L'ANGOLO DI INTESA - Rubrica sul sociale a cura di Associazione Intesa San Martino Parma.
Come fa sapere l’Ocse, l’Italia è il paese europeo con la maggiore spesa per pensioni di reversibilità rispetto al PIL. Visti i fatti vi è il rischio che questo sussidio, quasi sempre appannaggio delle donne, venga considerato una prestazione assistenziale e non più previdenziale.

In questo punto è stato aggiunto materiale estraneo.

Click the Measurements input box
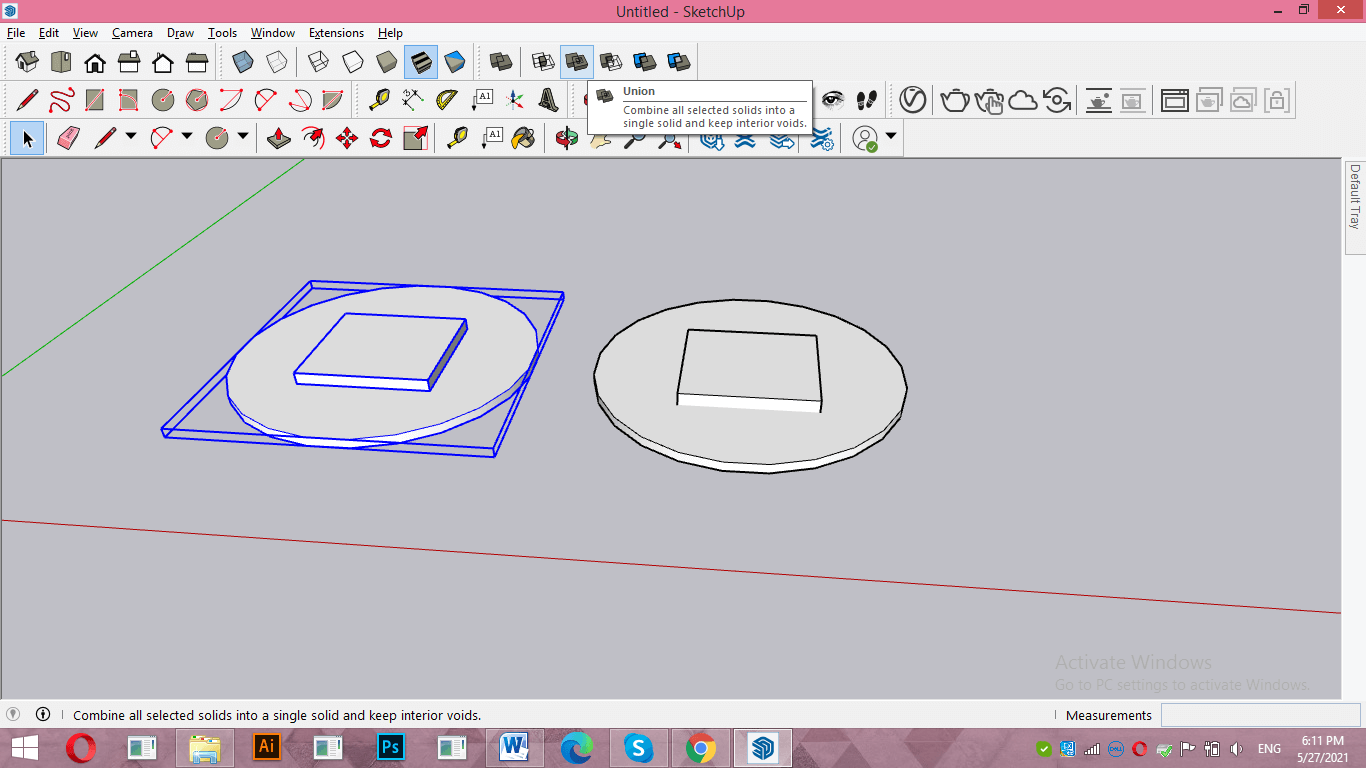1366x768 pixels. pos(1260,715)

Che significa questo? Tantissimo, purtroppo. Lungi dall’essere un diritto individuale, come di fatto dovrebbe essere, la pensione di reversibilità si troverebbe legata all’Isee, cioè al reddito imponibile familiare. In apparenza si tratterebbe di una rivoluzione meritocratica ma in pratica risulterebbe un modo per demolire un diritto individuale e rendere la pensione inaccessibile per centinaia di migliaia di donne. Per farla saltare, ad esempio, basterebbe che una vedova viva ancora con suo figlio e che questo abbia un piccolo reddito da lavoro. Visto che l’asticella viene sempre fissata a un reddito davvero ‘da fame’, abbiamo ormai capito che l’Isee assomigli più a un modo per togliere più che per dare, oltre il quale saltano tutti i benefici.

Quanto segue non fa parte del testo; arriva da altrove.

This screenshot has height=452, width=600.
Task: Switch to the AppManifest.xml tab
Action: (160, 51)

La reversibilità costituisce una piccola certezza sulla quale ogni donna può contare, fino ad oggi perlomeno. Possiamo solo sperare che i parlamentari si fermino, per loro interesse, o meglio: per quello delle loro mogli. Ormai solo l’interesse privato può essere la leva per una tutela migliore e completa, a meno che non si trovi un cavillo che escluda le mogli dei parlamentari. L’altra speranza è quella di sempre: la giurisprudenza, una corte che dichiari illegittima questa norma affinché i contributi dei nostri concittadini non vengano scippati dall’Istituto di previdenza.